De plus, l'humain n'a pas besoin d'être prompté pour produire, il fait cela de lui-même spontanément, sans nécessairement avoir besoin d'atteindre un but; tandis que l'engin ne produira rien de lui-même parce qu'il fait chaud, que les oiseaux sont verts et que l'amour de sa vie lui saute sur les genoux !

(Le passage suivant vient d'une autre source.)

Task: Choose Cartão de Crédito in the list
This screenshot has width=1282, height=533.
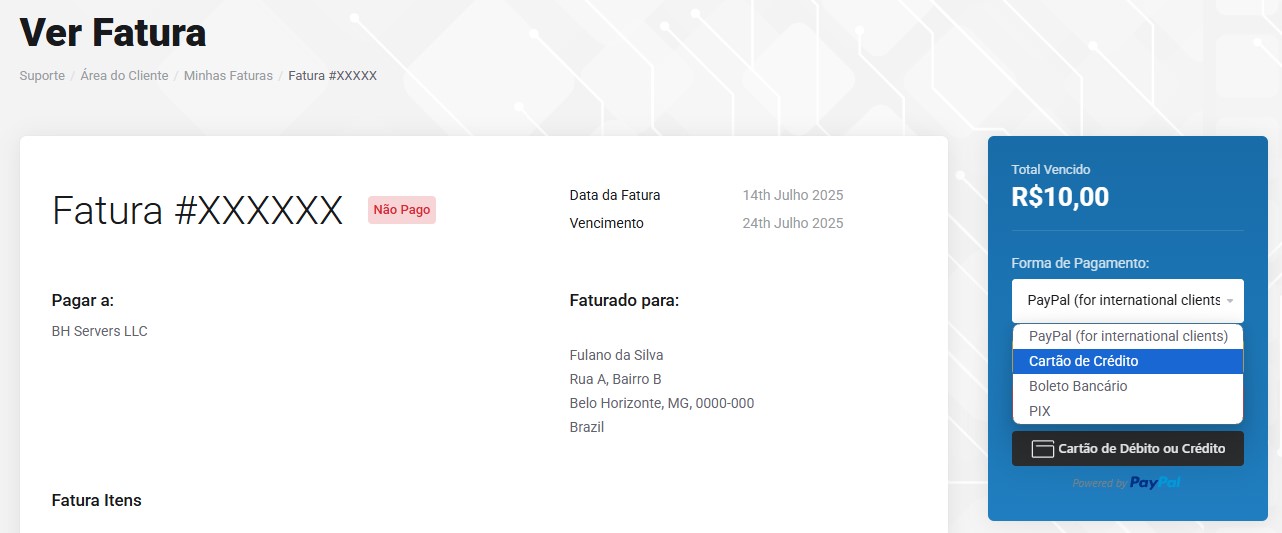Action: point(1128,361)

L'outil ne m'inquiète pas plus qu'un manche de pioche, c'est le con.... qui s'en sert qui m'inquiète. Je pense aux maisons d'éditions qui formatent la production littéraire en optant pour des lignes éditoriales destinées à toucher un public cible - la flèche, la cible -. Le scribouillard de demain ne sera qu'un employé dans une entreprise qu'il devra servir pour qu'elle se taille la part de la hyène sur le marché du débilotron. Il y a tant de nombrils douloureux que nombreux s'y précipitent en espérant un soulagement temporaire de production de bile noire, - le choléra contemporain. Et dans le manège, on peut faire tourner le canasson sapiens qu'un ustensile numérique tient au bout de sa longe; ça se nomme management. L'avenir est au crétin radieux!